Let Operation 1 and 2 be the following operations.

1. Reverse the entire permutation: \(p_1,p_2,\dots,p_n\) becomes \(p_n,p_{n-1},\dots,p_1\).
2. Move the term at the beginning to the end: \(p_1, p_2, \dots,p_n\) becomes \(p_2,\dots, p_n, p_1\).

Solution A

There are only \(2n\) permutations that the operations above can sort into \(1,2,\dots,n\), as follows (when \(n=2\), there are just two of them because of duplication).

• The ones that can be sorted in ascending order by Operation 1
  • \(1,2,3,\dots,n\)
  • \(2,3,\dots,n,1\)
  • \(3,\dots,n,1,2\)
  • \(\vdots\)
  • \(n,1,2,3,\dots,n-1\)
• The ones that can be sorted in descending order by Operation 2
  • \(n,n-1,n-2,\dots,1\)
  • \(n-1,n-2,\dots,1,n\)
  • \(n-2,\dots,1,n,n-1\)
  • \(\vdots\)
  • \(1,n,n-1,n-2,\dots,2\)

Thus, there are only \(O(n)\) possible states on the way, so we can solve it basically by brute force.

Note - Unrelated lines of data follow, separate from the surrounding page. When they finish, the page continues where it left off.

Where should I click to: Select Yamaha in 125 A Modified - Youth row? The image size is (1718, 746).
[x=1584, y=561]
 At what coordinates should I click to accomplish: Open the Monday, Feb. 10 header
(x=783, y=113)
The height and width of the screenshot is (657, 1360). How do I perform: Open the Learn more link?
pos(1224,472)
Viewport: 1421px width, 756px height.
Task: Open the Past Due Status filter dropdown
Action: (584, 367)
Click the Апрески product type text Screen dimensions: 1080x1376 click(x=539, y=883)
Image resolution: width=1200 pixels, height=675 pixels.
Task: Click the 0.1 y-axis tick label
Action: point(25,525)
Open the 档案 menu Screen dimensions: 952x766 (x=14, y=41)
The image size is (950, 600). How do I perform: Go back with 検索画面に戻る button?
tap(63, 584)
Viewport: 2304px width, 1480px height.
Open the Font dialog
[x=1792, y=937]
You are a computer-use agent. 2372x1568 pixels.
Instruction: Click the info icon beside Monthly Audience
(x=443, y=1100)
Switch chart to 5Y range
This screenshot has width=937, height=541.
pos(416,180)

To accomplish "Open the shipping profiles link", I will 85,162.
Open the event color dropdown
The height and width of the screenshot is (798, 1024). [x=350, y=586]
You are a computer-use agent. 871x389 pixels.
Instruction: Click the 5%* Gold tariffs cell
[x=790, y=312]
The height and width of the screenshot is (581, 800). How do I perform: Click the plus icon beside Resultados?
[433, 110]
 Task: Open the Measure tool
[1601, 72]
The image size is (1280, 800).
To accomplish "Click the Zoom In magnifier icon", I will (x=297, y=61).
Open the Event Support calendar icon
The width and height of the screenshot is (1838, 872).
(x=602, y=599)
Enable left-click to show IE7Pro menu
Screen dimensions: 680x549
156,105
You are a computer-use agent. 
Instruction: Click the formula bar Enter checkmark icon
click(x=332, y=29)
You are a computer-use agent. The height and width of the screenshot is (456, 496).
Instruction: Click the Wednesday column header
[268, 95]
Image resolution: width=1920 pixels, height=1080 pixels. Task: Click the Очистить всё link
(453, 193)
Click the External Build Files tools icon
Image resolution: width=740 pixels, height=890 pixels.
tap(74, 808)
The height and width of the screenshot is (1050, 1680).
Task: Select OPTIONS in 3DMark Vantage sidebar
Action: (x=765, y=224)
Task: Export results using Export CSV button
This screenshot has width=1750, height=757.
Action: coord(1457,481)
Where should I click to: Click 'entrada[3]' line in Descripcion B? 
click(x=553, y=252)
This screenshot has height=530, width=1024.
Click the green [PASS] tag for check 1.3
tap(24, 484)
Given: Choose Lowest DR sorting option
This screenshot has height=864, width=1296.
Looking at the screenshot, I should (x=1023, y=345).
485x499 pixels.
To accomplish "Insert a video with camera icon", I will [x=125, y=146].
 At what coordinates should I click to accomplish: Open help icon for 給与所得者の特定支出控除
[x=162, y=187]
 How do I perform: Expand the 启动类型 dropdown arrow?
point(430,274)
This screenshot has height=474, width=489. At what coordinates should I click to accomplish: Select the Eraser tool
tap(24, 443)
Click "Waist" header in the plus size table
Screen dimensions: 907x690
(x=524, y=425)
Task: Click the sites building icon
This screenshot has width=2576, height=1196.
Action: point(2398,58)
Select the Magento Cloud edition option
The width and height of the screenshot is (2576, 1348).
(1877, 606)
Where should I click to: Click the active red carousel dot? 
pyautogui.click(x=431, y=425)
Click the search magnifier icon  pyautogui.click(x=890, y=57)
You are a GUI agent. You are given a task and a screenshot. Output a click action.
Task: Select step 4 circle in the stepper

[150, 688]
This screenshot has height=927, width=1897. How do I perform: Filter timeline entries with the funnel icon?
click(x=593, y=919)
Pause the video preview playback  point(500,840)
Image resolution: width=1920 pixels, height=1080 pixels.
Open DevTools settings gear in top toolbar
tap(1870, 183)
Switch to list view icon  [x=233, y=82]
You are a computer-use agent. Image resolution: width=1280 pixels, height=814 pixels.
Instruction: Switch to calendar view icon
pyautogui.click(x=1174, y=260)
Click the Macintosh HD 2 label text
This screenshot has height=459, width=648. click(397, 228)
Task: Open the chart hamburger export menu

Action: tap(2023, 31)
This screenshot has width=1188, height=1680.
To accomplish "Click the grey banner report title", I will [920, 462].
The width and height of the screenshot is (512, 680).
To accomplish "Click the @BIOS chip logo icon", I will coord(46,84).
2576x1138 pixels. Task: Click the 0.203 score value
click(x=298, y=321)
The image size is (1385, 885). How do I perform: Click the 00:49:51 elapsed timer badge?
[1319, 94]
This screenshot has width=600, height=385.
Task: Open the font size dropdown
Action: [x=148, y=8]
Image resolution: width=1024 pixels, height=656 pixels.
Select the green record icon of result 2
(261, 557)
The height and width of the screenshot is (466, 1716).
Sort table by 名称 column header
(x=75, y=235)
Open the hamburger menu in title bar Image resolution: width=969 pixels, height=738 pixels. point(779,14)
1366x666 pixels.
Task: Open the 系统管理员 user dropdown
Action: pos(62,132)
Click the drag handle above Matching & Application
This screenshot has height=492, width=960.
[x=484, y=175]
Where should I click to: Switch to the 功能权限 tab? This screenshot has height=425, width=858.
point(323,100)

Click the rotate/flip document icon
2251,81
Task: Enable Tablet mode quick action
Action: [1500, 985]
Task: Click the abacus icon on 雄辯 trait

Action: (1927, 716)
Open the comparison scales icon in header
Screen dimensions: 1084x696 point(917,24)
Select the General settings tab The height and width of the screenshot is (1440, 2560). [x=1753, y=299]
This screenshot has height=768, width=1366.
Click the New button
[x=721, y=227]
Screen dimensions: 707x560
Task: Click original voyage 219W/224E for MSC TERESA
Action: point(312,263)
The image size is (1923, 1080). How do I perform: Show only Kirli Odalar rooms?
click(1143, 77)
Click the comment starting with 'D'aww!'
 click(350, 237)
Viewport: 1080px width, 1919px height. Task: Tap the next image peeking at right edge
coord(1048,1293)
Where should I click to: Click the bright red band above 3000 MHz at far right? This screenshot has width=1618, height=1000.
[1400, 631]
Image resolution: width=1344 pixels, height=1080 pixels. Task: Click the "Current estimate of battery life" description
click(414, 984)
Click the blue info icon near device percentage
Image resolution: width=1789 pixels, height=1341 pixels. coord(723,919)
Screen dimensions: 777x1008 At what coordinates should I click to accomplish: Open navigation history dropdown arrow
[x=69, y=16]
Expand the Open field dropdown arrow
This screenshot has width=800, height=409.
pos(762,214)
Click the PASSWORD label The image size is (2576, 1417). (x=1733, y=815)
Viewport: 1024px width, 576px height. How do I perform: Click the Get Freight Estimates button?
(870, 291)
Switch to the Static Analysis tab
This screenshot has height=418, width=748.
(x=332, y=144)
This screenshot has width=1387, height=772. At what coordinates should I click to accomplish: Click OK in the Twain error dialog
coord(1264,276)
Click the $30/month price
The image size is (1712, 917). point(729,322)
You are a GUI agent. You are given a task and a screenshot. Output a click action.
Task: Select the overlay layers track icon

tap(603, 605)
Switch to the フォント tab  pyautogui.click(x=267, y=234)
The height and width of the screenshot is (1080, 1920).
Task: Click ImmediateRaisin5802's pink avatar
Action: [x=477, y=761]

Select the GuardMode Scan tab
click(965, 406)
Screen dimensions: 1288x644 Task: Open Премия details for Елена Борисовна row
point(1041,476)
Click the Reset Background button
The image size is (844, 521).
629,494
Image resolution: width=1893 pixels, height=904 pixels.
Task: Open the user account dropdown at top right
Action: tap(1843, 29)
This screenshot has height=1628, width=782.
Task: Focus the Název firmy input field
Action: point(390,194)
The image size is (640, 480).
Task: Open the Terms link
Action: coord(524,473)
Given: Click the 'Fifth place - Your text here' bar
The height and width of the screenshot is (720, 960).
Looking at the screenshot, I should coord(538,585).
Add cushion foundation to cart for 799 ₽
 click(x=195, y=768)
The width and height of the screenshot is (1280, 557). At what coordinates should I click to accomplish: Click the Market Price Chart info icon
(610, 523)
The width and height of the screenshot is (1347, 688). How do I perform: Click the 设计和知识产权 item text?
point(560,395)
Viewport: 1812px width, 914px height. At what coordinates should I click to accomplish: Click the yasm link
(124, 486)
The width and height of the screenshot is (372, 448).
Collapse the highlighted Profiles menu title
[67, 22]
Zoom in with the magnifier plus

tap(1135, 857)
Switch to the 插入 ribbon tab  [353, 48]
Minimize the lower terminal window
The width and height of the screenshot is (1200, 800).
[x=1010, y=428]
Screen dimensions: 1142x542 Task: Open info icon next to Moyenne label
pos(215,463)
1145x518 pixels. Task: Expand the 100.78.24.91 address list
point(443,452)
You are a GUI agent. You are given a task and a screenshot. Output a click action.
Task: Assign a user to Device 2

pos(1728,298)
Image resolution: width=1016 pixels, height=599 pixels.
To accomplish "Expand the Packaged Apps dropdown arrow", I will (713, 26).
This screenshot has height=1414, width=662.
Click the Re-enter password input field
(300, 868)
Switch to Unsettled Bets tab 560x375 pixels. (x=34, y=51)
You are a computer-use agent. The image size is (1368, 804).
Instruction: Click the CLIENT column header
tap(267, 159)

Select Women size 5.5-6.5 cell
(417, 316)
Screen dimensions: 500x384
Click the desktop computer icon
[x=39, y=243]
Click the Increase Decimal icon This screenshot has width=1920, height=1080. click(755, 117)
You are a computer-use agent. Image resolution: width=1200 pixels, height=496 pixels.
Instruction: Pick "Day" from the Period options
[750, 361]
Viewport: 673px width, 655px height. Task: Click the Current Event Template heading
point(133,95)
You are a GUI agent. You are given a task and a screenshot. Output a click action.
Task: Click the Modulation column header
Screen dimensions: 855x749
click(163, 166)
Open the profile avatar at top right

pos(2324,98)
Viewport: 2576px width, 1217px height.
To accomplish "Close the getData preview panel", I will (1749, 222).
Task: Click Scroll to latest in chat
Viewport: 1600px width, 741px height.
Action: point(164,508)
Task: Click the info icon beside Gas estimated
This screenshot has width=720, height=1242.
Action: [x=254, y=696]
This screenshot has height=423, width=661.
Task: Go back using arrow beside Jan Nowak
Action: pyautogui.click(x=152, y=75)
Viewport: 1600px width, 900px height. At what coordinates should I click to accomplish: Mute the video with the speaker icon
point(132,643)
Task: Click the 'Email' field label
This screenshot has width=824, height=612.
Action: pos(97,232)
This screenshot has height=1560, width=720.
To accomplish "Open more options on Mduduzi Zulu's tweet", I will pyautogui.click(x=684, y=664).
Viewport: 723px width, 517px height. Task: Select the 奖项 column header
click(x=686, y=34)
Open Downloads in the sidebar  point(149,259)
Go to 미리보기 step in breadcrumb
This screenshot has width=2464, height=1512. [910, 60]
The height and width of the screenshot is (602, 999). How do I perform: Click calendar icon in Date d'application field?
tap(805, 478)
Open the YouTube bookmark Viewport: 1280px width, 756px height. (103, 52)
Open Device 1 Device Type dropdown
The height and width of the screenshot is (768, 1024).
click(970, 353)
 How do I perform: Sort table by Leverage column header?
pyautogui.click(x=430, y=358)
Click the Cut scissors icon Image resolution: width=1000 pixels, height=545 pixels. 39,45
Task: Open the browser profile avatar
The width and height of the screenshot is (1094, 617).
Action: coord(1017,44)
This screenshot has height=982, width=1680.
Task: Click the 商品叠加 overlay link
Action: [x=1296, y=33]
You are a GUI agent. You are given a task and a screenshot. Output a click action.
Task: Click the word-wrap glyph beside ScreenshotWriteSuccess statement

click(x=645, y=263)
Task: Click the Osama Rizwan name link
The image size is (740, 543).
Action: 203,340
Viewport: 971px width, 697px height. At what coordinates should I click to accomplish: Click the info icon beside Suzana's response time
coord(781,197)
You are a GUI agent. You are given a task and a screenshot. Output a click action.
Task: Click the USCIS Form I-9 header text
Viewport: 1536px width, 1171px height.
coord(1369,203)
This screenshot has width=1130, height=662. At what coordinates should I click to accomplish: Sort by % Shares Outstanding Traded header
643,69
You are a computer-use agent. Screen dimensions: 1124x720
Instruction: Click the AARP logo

However, each operation would take \(O(n)\) time in naive implementation using the given array of length \(n\) as is, so we need to improve the way to maintain the states. One better way to represent a state is to represent it as the pair of the following information.

• The position of \(1\)
• Whether it can be sorted in ascending order by Operation 2 only

Sample Implementation in C++

Solution B

Doing Operation 2 → Operation 1 → Operation 2 leads to the same result as doing Operation 1 only. Thus, we do not need to consider doing Operation 2 → Operation 1 → Operation 2.

Similarly, doing Operation 1 → Operation 1 leads to the same result as doing nothing, so we do not need to consider it.

From above, we can see that Operation 1 only needs to be done at the beginning or end. Therefore, we can try four cases: whether we do Operation 1 at the beginning and whether we do it at the end, and adopt the one with the fewest operations among the ones that worked.